So I got up and tried one more time, treading very carefully so as not to step on the bodies that were scattered all around, moving very slowly to protect my busted knee, as if everything that I thought I knew would have to be learned again.

And as the tears cleared the dust from my eyes, I saw this new world clearly.

I saw the men and women who came with the red and blue lights of the emergency services.

I saw the trail of total ruin that had been left in the wake of the fallen helicopter.

And the rage choked my throat when I saw the injured – that gentle little euphemism for those who now carried terrible wounds that would never heal, not in this lifetime.

Then I wiped my eyes with the back of my hands, sucked in some air and began to stumble towards the reds and blues of our lights.

2

I stood by the side of the low stage, sweating inside the stab-proof Kevlar jacket despite the chill of the hour before dawn, my right knee still pulsing with pain seven days after the Air Ambulance helicopter came down on Lake Meadows shopping centre, killing dozens of innocent people.

The current fatality list stood at forty-four, but the number crept higher every day as the emergency services continued the painstaking work of sifting through the crash site. Nobody knew for sure exactly how many had died and I suspected that we would never know with total certainty.

I was in the briefing room of Leman Street Police Station, Whitechapel, feeling the weight of history. Murder detectives hunted Jack the Ripper from this station. Today it is the base of SC&O19, the specialist firearms unit of the Metropolitan Police.

The briefing room was packed.

Rows of Specialist Firearms Officers in grey body armour worn over short-sleeve blue shirts were listening intently to the young female sergeant on stage. There was a lectern up there but she stood to one side, tall and athletic and affable, and I thought that she was young to be a sergeant in any part of the Met, let alone the firearms unit.

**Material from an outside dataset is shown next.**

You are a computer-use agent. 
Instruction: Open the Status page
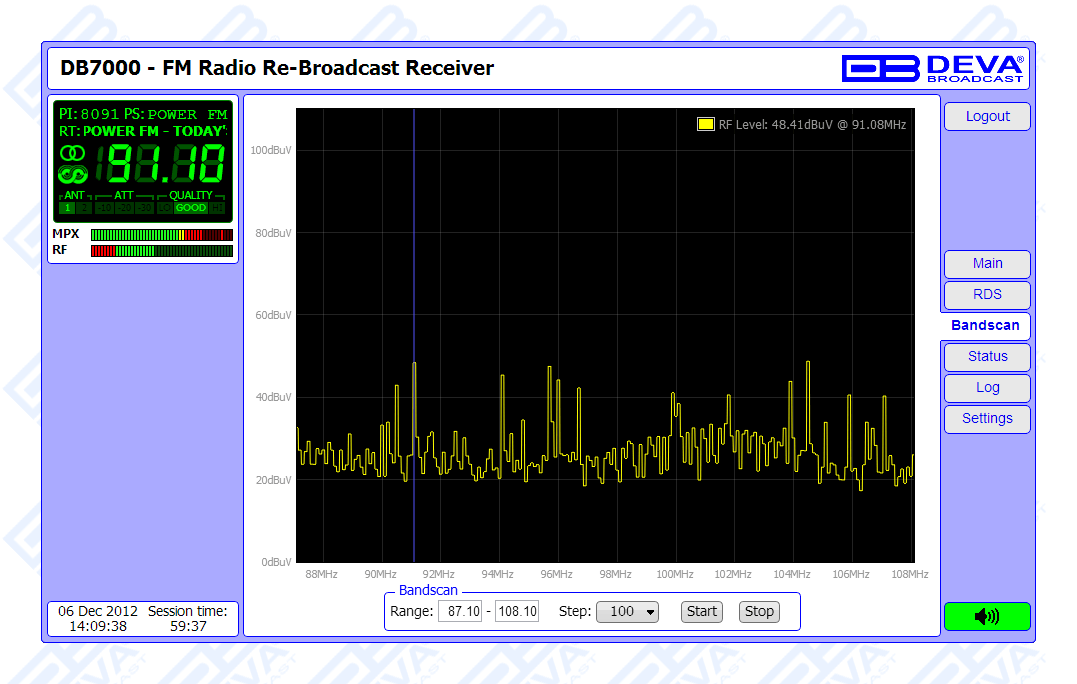[987, 357]
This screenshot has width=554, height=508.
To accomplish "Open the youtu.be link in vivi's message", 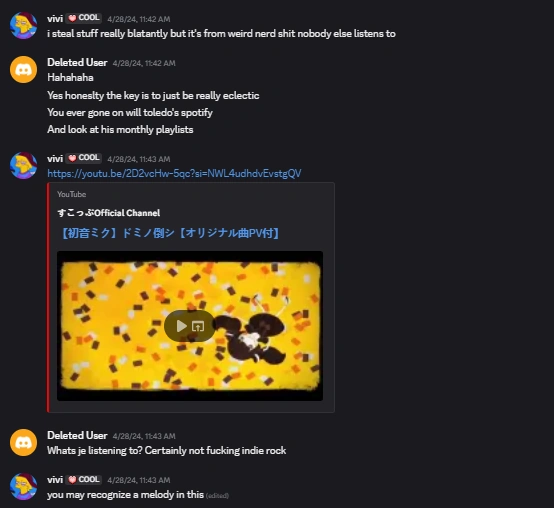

Specialist Firearms Officer DS Alice Stone.

She sounded far more relaxed than she had any right to be.

Behind her a large screen showed a photograph of a three-storey house.

It was a small, neat Victorian terrace on Borodino Street, London E1, its bay windows covered with net curtains. Only a postcode away. We believed it contained the men who had brought down the Air Ambulance helicopter.

The young sergeant touched the iPad she was holding and architectural plans appeared on screen. She began talking about the morning’s MOE – method of entry – and I felt the sweat trickle down my back.

It had nothing to do with the weight of the Kevlar jacket.

Someone always has to go in, I thought. After all the hours of surveillance and analysis of intelligence and briefings, somebody still has to go through a locked door and into the unknown.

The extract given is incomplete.